Problem description:
Go through the material underneath and show every line where the string "Task" occurs.

Provided information:
---+---

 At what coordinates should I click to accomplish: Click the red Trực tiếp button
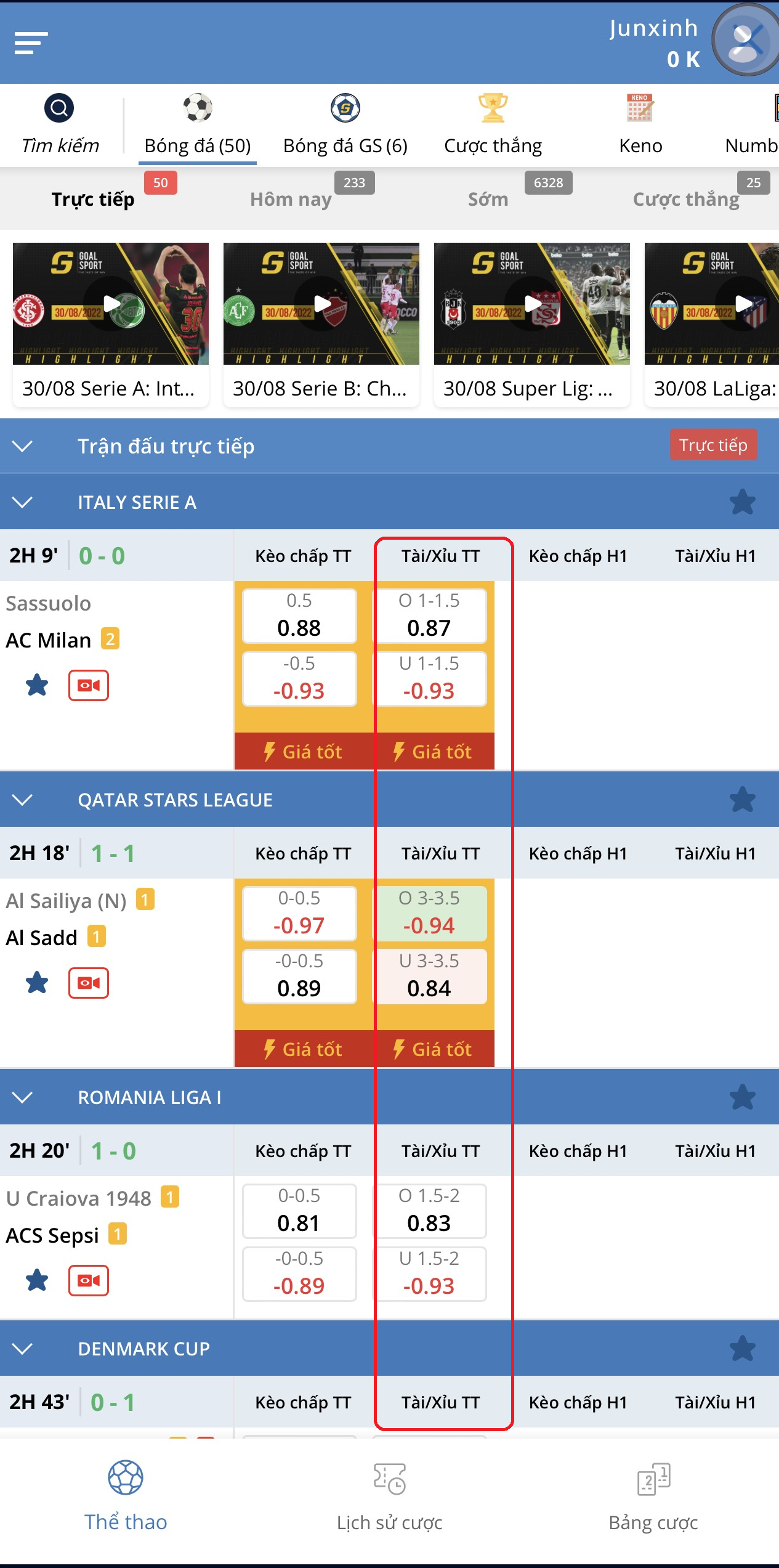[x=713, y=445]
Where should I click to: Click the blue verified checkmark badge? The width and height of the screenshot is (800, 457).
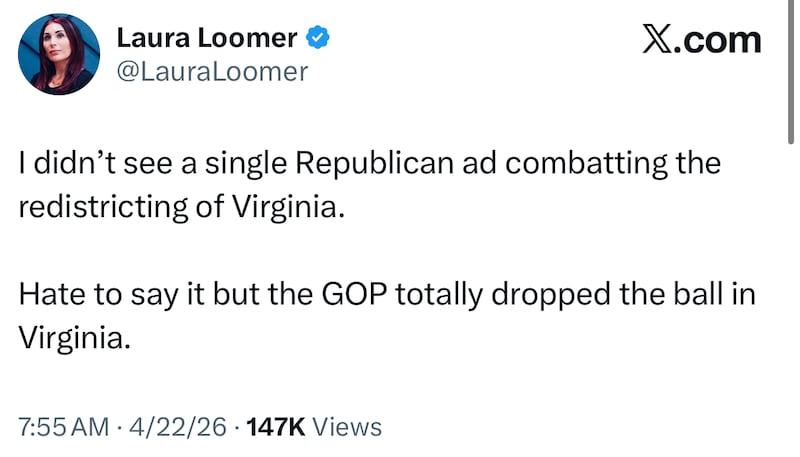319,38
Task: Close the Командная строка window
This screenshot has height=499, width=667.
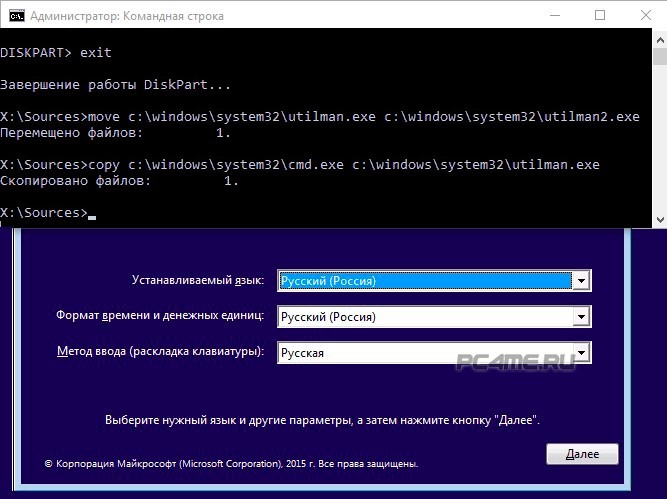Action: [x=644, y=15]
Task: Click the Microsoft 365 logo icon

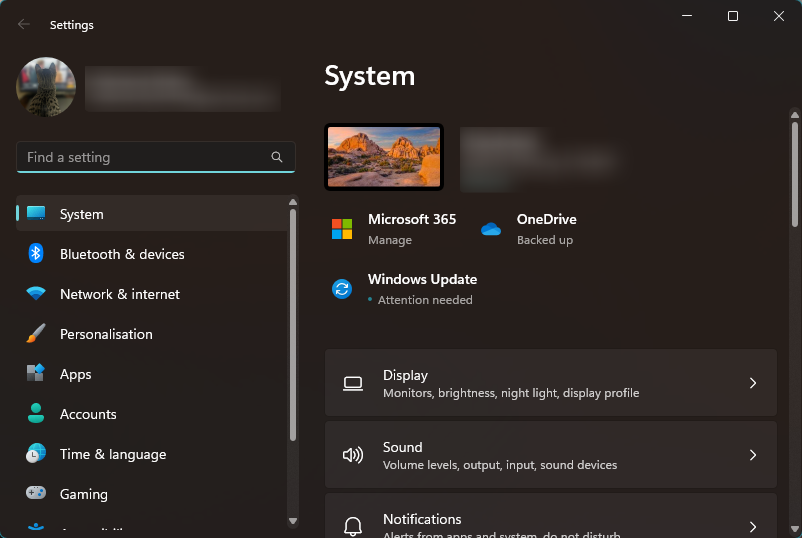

---+---

Response below:
Task: Close the Командная строка window
Task: Click the Microsoft 365 logo icon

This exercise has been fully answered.